CAKE: Cascading and Adaptive KV Cache Eviction with Layer Preferences
Ziran Qin, Yuchen Cao, Mingbao Lin, Wen Hu, Shixuan Fan, Ke Cheng, Weiyao Lin, Jianguo Li
TL;DR
CAKE introduces a cascading and adaptive KV cache eviction framework for long-context LLMs. By quantifying per-layer attention dynamics through spatial dispersion and temporal shift, it allocates memory adaptively via a preference score and employs cascading prefilling to bound memory usage. An attention-shift tolerant eviction indicator preserves tokens with sustained importance and low volatility, while experiments on LongBench and NeedleBench show CAKE outperforms baselines and matches full-cache performance under modest budgets, with substantial reductions in memory and decoding latency.
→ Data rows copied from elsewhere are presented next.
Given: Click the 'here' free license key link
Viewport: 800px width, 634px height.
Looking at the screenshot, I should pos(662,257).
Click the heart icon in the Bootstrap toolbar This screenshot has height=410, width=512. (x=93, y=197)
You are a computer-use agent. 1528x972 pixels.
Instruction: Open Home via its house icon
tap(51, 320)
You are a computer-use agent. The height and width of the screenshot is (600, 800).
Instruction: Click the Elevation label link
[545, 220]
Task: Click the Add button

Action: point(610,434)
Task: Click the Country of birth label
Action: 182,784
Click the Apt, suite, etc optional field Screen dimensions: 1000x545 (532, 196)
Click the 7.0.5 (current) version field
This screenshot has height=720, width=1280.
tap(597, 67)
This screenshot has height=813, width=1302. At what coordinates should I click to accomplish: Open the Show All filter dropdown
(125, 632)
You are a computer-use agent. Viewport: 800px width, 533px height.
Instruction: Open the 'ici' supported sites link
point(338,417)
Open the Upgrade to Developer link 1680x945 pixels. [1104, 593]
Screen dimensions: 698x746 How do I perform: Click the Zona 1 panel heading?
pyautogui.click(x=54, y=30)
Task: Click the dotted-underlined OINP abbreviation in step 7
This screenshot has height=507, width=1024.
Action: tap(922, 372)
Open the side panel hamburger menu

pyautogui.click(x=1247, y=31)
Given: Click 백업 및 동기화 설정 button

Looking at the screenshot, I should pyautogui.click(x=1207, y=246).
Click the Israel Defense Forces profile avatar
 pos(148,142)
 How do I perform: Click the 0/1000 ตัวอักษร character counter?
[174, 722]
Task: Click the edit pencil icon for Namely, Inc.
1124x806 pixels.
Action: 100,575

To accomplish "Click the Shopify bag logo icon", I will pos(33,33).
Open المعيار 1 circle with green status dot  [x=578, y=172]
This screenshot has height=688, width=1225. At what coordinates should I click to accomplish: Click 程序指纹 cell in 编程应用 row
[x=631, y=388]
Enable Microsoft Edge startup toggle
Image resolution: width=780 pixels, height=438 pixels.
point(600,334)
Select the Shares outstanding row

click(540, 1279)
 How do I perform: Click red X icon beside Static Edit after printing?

The approach is compatible with existing eviction methods and demonstrates strong generalization across architectures and tasks, offering a practical solution for memory-constrained inference at scale.
Abstract
Large language models (LLMs) excel at processing long sequences, boosting demand for key-value (KV) caching. While recent efforts to evict KV cache have alleviated the inference burden, they often fail to allocate resources rationally across layers with different attention patterns. In this paper, we introduce Cascading and Adaptive KV cache Eviction (CAKE), a novel approach that frames KV cache eviction as a "cake-slicing problem." CAKE assesses layer-specific preferences by considering attention dynamics in both spatial and temporal dimensions, allocates rational cache size for layers accordingly, and manages memory constraints in a cascading manner. This approach enables a global view of cache allocation, adaptively distributing resources across diverse attention mechanisms while maintaining memory budgets. CAKE also employs a new eviction indicator that considers the shifting importance of tokens over time, addressing limitations in existing methods that overlook temporal dynamics. Comprehensive experiments on LongBench and NeedleBench show that CAKE maintains model performance with only 3.2% of the KV cache and consistently outperforms current baselines across various models and memory constraints, particularly in low-memory settings. Additionally, CAKE achieves over 10x speedup in decoding latency compared to full cache when processing contexts of 128K tokens with FlashAttention-2. Our code is available at https://github.com/antgroup/cakekv.